Target pointing data:
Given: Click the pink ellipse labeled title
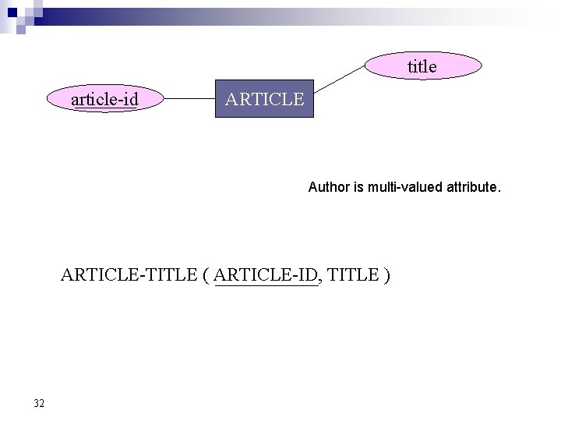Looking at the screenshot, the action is click(422, 67).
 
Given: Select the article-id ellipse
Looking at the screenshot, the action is click(104, 99).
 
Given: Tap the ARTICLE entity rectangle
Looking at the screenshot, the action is click(264, 99).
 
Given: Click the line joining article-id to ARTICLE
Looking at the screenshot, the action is click(188, 100).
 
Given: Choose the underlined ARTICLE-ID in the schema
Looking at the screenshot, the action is click(266, 275).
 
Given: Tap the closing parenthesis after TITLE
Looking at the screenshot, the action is click(387, 275).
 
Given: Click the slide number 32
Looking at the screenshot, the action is click(39, 403).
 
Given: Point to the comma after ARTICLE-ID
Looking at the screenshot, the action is click(321, 279).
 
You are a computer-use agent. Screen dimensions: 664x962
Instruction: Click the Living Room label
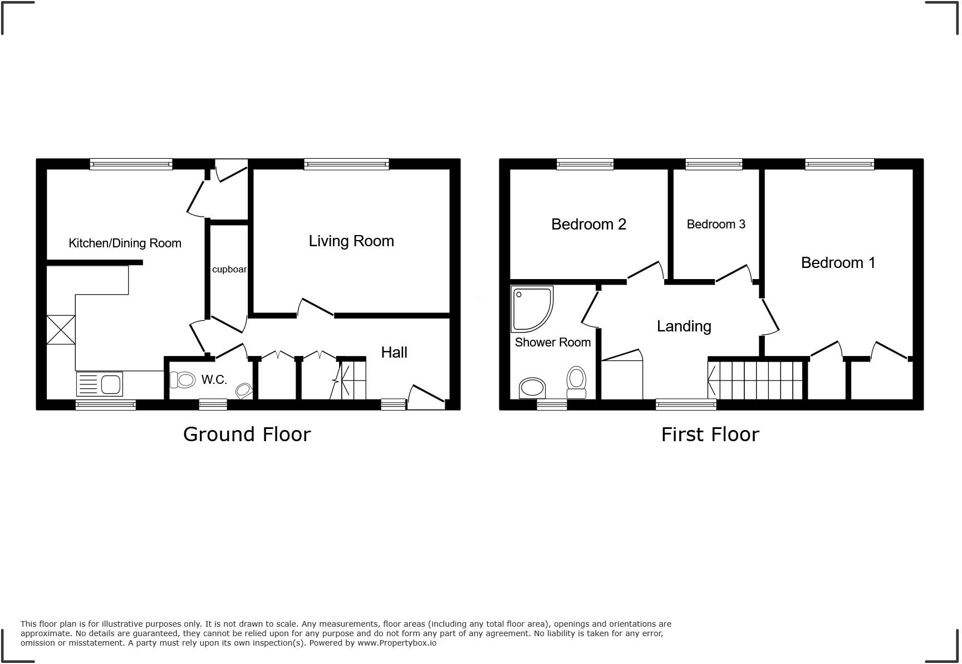tap(351, 241)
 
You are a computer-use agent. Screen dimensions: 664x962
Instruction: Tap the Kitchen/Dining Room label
tap(125, 243)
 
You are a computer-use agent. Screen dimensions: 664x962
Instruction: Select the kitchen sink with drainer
tap(100, 383)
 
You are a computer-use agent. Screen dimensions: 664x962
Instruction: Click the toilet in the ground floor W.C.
tap(183, 380)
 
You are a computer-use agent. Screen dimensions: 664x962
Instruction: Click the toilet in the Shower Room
tap(576, 382)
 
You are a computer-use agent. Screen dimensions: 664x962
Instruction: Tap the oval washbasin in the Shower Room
tap(532, 388)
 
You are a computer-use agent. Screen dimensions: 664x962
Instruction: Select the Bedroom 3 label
tap(716, 224)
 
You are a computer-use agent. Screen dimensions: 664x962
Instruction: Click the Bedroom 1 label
tap(838, 263)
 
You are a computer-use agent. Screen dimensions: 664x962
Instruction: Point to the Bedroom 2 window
tap(585, 164)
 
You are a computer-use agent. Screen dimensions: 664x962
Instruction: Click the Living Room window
tap(346, 164)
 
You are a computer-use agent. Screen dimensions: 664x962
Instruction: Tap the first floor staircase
tap(756, 380)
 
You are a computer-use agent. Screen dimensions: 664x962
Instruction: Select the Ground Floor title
tap(247, 434)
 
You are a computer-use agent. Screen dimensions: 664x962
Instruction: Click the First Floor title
tap(710, 434)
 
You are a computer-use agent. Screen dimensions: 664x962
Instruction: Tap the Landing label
tap(684, 326)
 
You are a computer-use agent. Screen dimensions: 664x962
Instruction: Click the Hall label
tap(394, 353)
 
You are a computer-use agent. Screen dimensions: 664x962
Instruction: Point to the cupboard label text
tap(229, 270)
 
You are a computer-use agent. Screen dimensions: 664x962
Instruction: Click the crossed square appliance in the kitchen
tap(61, 330)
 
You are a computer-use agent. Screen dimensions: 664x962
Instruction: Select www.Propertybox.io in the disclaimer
tap(397, 643)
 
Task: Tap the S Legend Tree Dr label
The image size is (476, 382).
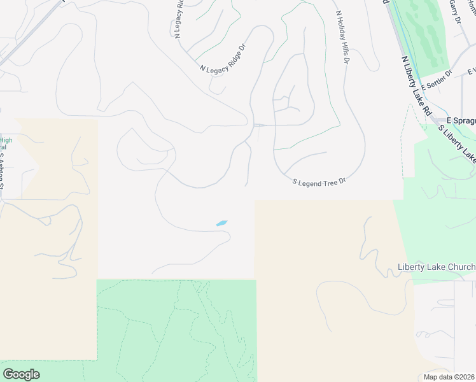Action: [x=318, y=181]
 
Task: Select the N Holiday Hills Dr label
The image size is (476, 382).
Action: [x=342, y=37]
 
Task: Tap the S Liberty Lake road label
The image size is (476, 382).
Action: [x=456, y=142]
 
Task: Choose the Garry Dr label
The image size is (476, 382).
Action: [x=454, y=11]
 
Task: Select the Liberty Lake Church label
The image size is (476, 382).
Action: [x=436, y=267]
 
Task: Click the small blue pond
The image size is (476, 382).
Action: [x=221, y=223]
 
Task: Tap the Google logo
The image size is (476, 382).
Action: [x=21, y=374]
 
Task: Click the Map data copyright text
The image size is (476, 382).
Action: [x=449, y=377]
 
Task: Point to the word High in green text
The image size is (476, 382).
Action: [x=6, y=140]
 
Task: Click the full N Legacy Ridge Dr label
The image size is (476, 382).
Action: [x=222, y=58]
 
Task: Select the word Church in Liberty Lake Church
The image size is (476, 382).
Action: [x=461, y=267]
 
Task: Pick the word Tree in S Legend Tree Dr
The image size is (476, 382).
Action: [x=326, y=181]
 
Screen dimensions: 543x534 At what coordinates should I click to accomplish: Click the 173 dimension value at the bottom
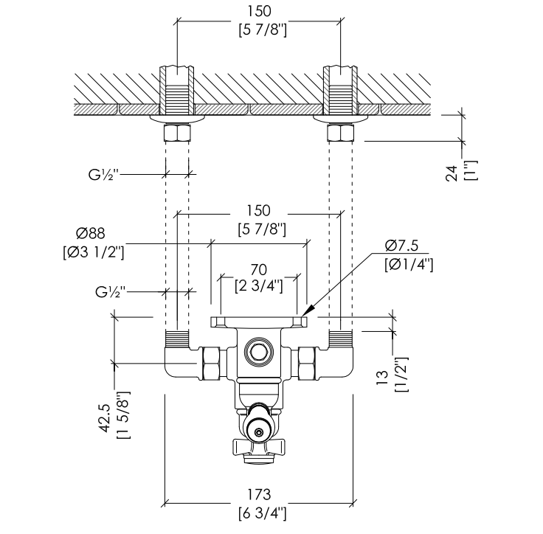[x=259, y=494]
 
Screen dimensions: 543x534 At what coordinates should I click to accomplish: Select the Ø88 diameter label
[x=91, y=233]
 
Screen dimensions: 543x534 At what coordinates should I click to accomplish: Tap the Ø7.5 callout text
[x=401, y=245]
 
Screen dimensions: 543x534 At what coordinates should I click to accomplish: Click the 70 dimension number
[x=259, y=270]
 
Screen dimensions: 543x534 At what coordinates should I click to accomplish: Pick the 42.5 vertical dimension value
[x=105, y=418]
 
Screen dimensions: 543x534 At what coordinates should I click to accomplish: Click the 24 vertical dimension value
[x=452, y=173]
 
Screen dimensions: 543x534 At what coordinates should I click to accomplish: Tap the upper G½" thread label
[x=103, y=175]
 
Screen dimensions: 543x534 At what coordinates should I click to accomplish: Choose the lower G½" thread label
[x=111, y=292]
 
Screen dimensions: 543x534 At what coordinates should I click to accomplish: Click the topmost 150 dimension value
[x=259, y=11]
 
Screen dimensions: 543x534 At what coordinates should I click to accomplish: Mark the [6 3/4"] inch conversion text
[x=263, y=513]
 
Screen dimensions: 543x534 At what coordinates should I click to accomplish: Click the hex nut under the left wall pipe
[x=177, y=133]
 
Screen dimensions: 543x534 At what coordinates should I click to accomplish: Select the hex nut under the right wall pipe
[x=341, y=133]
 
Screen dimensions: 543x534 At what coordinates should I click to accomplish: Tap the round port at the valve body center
[x=259, y=353]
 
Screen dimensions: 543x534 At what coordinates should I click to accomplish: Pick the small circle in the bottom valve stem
[x=259, y=432]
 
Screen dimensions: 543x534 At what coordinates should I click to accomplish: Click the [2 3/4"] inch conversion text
[x=259, y=286]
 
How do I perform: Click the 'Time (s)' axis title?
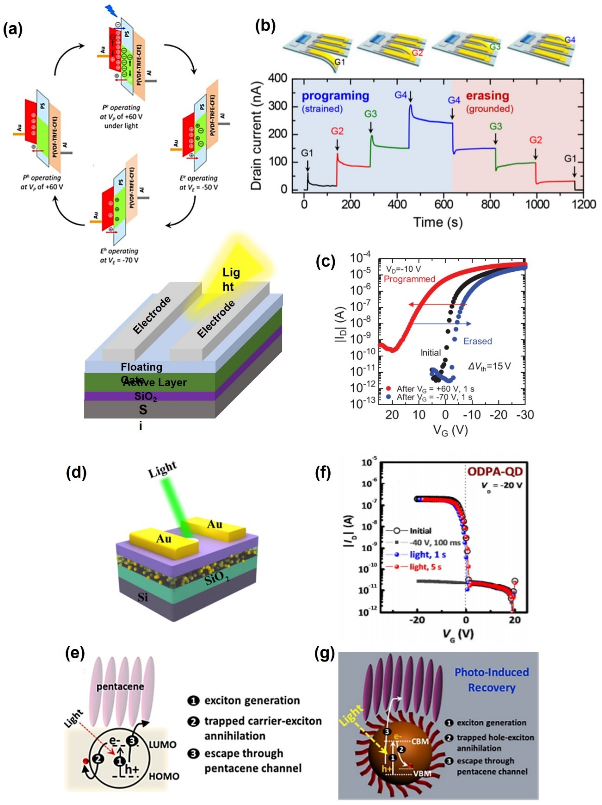coord(438,222)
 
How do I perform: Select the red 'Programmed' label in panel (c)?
coord(410,279)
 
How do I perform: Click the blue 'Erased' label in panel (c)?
coord(477,341)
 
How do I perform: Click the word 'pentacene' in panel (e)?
coord(120,686)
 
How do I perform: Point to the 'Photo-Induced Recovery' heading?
coord(491,680)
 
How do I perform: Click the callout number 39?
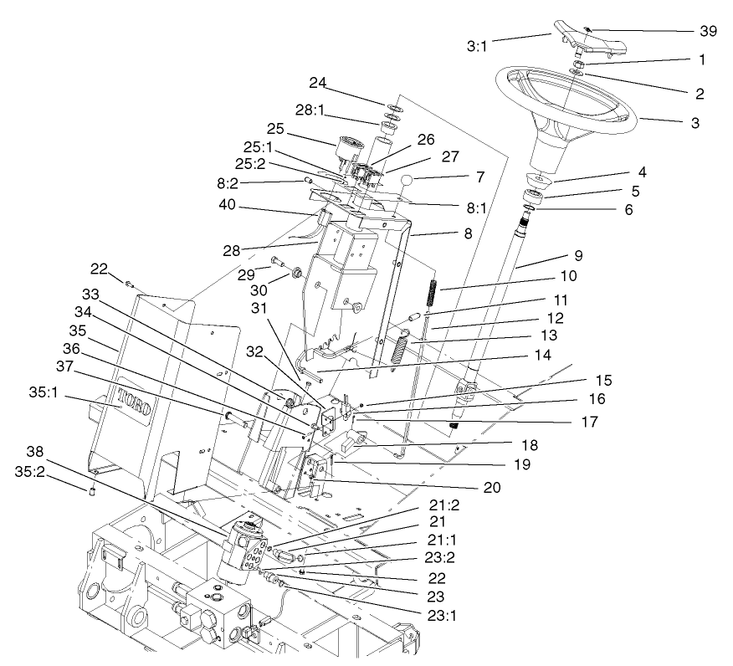pyautogui.click(x=709, y=31)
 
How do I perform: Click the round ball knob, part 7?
pyautogui.click(x=407, y=181)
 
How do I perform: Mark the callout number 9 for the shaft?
pyautogui.click(x=577, y=254)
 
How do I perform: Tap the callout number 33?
pyautogui.click(x=90, y=295)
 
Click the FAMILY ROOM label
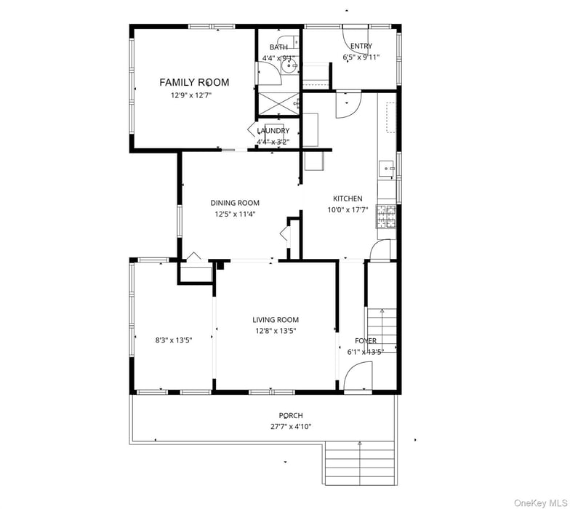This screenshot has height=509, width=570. tap(194, 83)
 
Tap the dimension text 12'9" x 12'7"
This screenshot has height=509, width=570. tap(194, 95)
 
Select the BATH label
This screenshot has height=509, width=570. tap(278, 47)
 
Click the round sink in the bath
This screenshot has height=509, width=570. tap(290, 67)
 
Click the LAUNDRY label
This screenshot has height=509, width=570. tap(273, 131)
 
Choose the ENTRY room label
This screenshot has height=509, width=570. tap(361, 47)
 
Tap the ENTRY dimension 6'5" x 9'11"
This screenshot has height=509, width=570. tap(361, 57)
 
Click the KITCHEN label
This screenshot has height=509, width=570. tap(348, 199)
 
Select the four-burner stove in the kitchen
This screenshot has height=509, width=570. tap(386, 216)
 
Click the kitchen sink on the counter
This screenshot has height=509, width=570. tap(385, 169)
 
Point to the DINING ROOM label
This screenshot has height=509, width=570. tap(235, 204)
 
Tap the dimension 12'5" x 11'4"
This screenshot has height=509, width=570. tap(235, 215)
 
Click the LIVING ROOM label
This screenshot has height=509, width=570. tap(276, 320)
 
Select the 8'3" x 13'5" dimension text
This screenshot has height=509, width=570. tap(173, 340)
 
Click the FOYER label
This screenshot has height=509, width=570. tap(365, 341)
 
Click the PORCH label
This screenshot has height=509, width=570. tap(291, 416)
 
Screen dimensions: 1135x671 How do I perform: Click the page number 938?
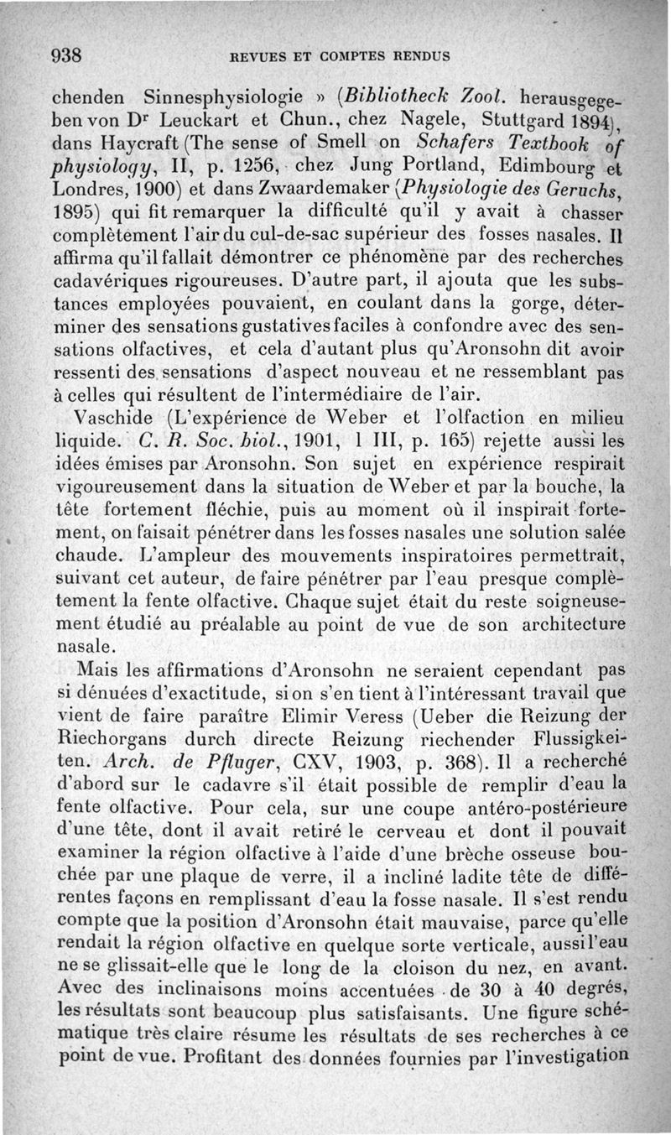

### Exercise:
Swap "Task" for "Instruction" in the items from the line with "Task: Tap the Google logo" to the line with "Action: [x=222, y=58]", and give those lines again with nothing else changed.

### Task solution:
Instruction: Tap the Google logo
The image size is (476, 382).
Action: [x=21, y=374]
 
Instruction: Click the Map data copyright text
The image size is (476, 382).
Action: [x=449, y=377]
 
Instruction: Point to the word High in green text
The image size is (476, 382).
Action: [x=6, y=140]
 
Instruction: Click the full N Legacy Ridge Dr label
The image size is (476, 382).
Action: [x=222, y=58]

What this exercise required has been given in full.